[Task]:
Write out each record exactly and skip every image.

START Task input

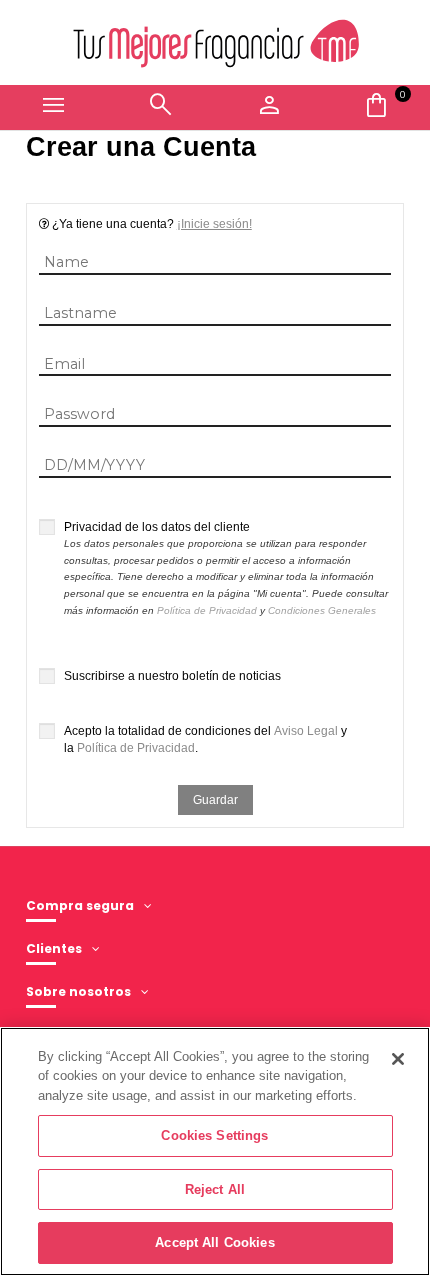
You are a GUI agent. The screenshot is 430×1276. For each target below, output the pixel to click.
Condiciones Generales (322, 610)
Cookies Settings (214, 1135)
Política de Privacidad (207, 610)
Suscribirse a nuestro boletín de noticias (172, 676)
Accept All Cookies (214, 1242)
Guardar (215, 800)
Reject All (215, 1189)
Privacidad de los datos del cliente (226, 568)
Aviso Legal (306, 731)
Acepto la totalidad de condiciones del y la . (205, 739)
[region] (215, 1151)
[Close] (398, 1059)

END Task input

[Your solution]:
You are a GUI agent. The screenshot is 430×1276. For each target below, output the pixel to click.
Condiciones Generales (322, 610)
Cookies Settings (214, 1135)
Política de Privacidad (207, 610)
Suscribirse a nuestro boletín de noticias (172, 676)
Accept All Cookies (214, 1242)
Guardar (215, 800)
Reject All (215, 1189)
Privacidad de los datos del cliente (226, 568)
Aviso Legal (306, 731)
Acepto la totalidad de condiciones del y la . (205, 739)
[region] (215, 1151)
[Close] (398, 1059)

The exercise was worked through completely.